ResAware: Cross-Environment Website Fingerprinting via Resource-Privileged Distillation

Source: arXiv:2606.17462 · Published 2026-06-16 · By Chongru Fan, Wei Wang, Wentao Huang, Zhenquan Ding, Jinqiao Shi, Lei Cui et al.

TL;DR

This paper addresses the significant challenge of Website Fingerprinting (WF) attacks losing accuracy when deployed in real-world conditions due to distributional shifts, such as temporal changes, geographic variation, browser diversity, and proxy obfuscation. Existing WF methods rely solely on low-level traffic features which are noisy and brittle under these cross-environment perturbations. To overcome this, the authors propose ResAware, a novel cross-environment WF framework that leverages privileged resource-level information available only during offline training to distill stable knowledge into a traffic-only online classifier. ResAware employs a teacher-student distillation paradigm: a resource-based teacher model is trained on high-fidelity application-layer resource sequences in a controlled environment, then its knowledge is transferred to a student model operating solely on encrypted traffic via heterogeneous knowledge distillation. This learning-using-privileged-information setup enhances robustness by injecting stable semantic supervision that guides traffic feature learning without increasing online attack capabilities or costs.

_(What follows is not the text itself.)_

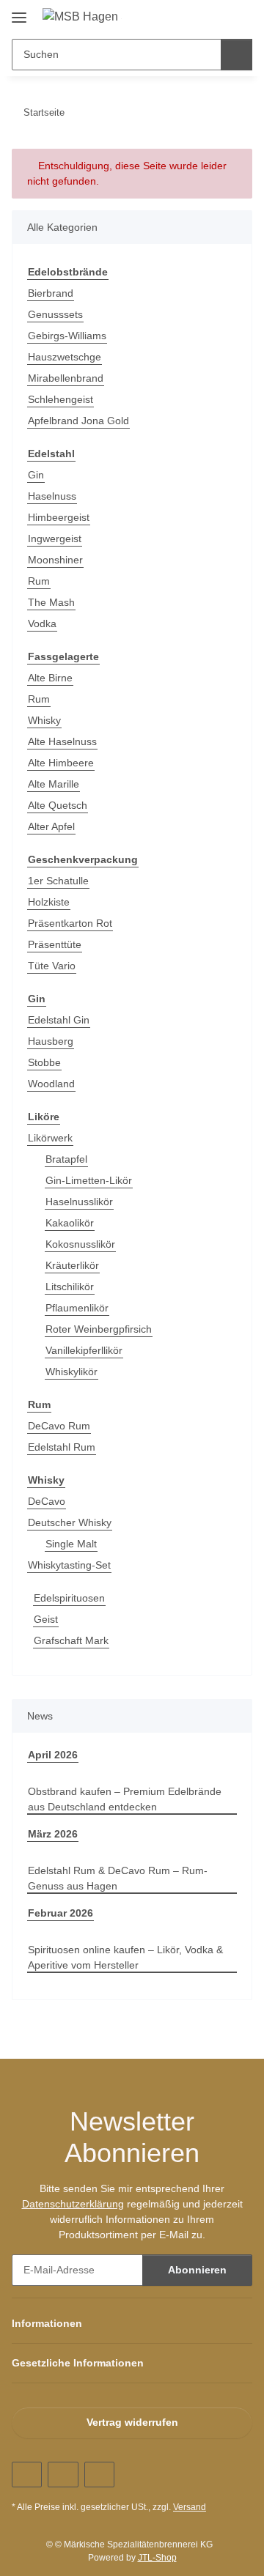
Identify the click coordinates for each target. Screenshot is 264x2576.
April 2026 (53, 1755)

They validate ResAware on a large dataset (>160,000 paired samples) collected over five months across six globally distributed vantage points covering 100 monitored sites and 83,645 background sites. Across diverse distribution shifts including 150-day temporal drift, geographic shifts, browser changes, and proxy obfuscations, ResAware consistently improves popular WF backbones such as Var-CNN, AWF, and Random Forest. For example, under 150-day drift, ResAware raises Var-CNN’s F1-score from 72.77% to 81.49%, and the open-world true positive rate at 1% false positive rate (TPR@1%FPR) from 22.40% to 27.20%. These results confirm the hypothesis that stable resource-side knowledge can be effectively distilled into traffic-only models to mitigate brittle environmental sensitivity without expanding the attack surface online. ResAware thus offers a practical, zero-overhead plug-and-play enhancement for improving cross-environment WF robustness.

Key findings

  • Resource-level features (categorical resource types and log-scaled resource sizes) exhibit 2.5×-3.1× higher cross-environment stability margins (CESM) than traffic burst features over temporal and spatial drift (Fig 3a).
  • Resource-only classifiers degrade 14.22 percentage points in F1 after 150 days of temporal drift, while traffic-only models degrade 33.30 points under the same drift (Fig 3b), showing resource features remain more robustly discriminative.
  • ResAware improves zero-shot cross-environment F1-scores of Var-CNN from 72.77% to 81.49% under 150-day temporal drift, an absolute gain of 8.72%.
  • Open-world TPR@1%FPR improves from 22.40% to 27.20% for Var-CNN with ResAware under the same temporal drift.
  • Under obfuscated proxy drift, ResAware delivers absolute F1-score gains of 8.96% for Var-CNN and 3.88% for RF, demonstrating resilience to transport-layer proxy obfuscations.
  • ResAware is effective across six distinct WF backbones and input encodings (packet direction, burst, traffic aggregation matrices), with source-validated distillation weights (α) ranging 0.1 to 0.7 tuned per backbone.
  • All knowledge distillation overhead is confined to offline training; online inference latency, input features, and memory footprint remain identical to native traffic-only WF models.
  • Ablation studies confirm that the KL-divergence based distillation loss effectively transfers resource-side inter-class similarity relations to the traffic student, mitigating shortcut learning.

Threat model

The adversary is a passive, standard WF attacker capable of offline data collection with privileged resource access via attacker-controlled crawlers and TLS key logging, but online inference access is restricted to passive observation of encrypted traffic only (packet length, timing, direction). The attacker cannot decrypt, inject, modify, or drop packets, and lacks endpoint control or access to side-channel metadata like DNS queries, TLS SNI, or host headers. The attacker targets isolated page-load events and faces environmental drift but cannot widen their online observation capabilities during deployment.

Methodology — deep read

The core methodology involves an asymmetric threat and data setting termed training-rich / inference-poor. The attacker assumes offline access to both encrypted traffic captures and application-layer resource information extracted from controlled crawlers via TLS key logging (privileged information), but during online inference can only passively observe encrypted traffic with no access to resource-level data or decryption capabilities.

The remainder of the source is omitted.